(Items from a dataset)
***
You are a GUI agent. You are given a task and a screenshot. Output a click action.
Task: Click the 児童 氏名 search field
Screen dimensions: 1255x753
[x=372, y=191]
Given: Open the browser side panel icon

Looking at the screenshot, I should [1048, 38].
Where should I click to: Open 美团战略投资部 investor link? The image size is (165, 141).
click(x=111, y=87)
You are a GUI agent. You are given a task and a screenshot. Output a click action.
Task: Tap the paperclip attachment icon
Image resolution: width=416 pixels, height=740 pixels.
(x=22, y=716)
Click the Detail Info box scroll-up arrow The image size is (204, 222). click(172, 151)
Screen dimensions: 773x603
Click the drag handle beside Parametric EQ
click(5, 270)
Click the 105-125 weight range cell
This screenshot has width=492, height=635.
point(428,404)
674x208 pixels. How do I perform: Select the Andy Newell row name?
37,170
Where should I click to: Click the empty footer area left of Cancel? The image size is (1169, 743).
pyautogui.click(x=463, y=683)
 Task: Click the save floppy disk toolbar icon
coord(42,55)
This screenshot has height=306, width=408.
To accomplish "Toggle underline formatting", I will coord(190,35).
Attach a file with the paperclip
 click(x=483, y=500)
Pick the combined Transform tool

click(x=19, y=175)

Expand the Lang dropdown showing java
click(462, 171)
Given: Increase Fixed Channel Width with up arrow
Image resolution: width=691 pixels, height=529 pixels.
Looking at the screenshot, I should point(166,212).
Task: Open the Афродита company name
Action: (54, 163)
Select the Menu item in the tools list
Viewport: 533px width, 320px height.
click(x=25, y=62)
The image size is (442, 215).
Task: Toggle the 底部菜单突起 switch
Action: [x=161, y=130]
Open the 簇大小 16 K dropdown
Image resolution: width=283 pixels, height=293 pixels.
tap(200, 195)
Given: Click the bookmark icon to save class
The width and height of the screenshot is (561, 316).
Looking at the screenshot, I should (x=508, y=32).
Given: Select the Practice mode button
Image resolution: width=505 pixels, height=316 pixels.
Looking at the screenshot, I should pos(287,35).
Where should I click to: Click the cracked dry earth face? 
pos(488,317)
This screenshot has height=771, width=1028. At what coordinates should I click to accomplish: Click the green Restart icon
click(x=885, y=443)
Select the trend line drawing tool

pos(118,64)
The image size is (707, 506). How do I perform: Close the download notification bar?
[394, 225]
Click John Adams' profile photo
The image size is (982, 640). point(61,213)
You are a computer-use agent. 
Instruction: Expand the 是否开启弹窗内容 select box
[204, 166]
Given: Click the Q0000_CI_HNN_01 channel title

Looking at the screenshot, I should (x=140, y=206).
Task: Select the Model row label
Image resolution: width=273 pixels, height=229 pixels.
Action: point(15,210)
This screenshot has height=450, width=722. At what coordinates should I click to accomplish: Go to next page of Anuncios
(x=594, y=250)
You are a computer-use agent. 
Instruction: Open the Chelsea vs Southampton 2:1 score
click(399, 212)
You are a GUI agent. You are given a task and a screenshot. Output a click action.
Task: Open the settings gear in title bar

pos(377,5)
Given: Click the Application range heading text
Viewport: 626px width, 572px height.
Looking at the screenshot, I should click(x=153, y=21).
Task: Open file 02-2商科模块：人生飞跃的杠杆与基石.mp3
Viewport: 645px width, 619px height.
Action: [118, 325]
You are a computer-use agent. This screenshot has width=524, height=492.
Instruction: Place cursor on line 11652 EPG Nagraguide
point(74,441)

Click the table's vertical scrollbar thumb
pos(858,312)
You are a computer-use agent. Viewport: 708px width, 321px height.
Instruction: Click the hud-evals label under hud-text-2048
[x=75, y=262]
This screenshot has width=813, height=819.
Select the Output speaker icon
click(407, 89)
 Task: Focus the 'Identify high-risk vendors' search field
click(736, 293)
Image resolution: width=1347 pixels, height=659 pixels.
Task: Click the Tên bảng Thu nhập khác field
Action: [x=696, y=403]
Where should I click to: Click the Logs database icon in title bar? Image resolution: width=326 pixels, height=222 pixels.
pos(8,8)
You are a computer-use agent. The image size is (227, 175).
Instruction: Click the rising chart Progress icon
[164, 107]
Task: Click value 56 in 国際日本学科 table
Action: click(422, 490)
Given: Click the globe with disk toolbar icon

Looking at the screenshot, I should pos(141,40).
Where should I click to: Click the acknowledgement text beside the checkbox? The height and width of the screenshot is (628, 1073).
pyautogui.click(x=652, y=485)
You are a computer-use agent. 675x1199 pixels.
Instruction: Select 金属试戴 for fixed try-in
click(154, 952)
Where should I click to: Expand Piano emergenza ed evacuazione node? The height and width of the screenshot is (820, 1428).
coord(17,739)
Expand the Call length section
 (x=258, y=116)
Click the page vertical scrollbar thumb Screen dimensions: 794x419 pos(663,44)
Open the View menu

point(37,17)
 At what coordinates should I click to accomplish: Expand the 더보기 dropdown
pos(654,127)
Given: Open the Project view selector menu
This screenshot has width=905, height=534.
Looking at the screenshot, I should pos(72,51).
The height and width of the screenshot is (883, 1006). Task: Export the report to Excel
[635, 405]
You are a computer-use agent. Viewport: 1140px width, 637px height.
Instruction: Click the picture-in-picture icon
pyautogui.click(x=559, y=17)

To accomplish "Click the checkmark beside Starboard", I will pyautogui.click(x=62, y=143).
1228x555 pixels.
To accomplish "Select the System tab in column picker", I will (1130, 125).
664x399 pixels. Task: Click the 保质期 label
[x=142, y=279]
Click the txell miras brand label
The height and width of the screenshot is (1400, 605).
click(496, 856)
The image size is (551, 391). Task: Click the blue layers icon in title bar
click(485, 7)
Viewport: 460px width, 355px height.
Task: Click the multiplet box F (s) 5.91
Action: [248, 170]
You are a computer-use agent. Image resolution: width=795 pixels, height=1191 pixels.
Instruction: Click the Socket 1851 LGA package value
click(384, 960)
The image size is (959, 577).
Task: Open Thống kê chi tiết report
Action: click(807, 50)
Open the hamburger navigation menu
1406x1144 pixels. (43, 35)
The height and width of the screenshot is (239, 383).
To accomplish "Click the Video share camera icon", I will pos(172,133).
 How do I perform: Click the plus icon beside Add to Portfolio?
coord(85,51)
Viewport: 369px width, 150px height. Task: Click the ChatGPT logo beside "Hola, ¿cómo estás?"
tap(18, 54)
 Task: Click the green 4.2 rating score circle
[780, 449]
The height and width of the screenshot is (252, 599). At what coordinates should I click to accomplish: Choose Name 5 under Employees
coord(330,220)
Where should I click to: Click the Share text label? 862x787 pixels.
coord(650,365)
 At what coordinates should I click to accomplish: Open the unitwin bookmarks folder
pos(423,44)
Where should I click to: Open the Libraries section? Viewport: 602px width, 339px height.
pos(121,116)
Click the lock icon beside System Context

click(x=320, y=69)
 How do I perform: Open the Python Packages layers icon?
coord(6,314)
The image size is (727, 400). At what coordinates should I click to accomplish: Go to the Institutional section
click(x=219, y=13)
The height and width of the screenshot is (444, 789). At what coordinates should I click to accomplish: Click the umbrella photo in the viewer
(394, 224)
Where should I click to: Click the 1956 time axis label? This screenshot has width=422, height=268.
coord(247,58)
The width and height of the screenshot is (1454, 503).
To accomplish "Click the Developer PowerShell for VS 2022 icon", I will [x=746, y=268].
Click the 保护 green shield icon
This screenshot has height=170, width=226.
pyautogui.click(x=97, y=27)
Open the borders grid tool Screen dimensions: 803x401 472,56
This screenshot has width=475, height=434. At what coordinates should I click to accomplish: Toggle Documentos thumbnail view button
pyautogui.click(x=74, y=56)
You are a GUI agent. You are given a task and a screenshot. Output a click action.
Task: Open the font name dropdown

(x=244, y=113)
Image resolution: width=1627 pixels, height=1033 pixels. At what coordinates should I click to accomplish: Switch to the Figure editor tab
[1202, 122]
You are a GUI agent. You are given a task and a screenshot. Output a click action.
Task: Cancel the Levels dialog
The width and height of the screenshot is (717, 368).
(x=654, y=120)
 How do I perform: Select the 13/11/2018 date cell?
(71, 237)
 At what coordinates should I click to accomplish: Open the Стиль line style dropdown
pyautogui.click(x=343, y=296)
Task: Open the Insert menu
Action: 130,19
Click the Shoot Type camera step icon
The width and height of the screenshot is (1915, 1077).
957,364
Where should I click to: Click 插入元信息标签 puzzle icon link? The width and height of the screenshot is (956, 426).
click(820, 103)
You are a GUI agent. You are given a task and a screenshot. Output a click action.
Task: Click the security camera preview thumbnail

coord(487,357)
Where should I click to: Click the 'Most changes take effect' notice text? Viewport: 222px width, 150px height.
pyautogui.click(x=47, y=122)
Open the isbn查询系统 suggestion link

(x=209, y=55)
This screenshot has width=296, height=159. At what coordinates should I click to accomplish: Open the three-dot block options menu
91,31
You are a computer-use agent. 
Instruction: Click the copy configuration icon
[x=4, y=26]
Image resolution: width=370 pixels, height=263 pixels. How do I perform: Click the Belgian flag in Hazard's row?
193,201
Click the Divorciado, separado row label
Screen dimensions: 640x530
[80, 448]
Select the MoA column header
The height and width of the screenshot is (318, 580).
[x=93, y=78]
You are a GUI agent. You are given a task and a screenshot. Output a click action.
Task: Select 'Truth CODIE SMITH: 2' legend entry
***
The word "column" may appear in lines of the entries. State how many lines hold it, as a number alone.

▸ **Reply**: 2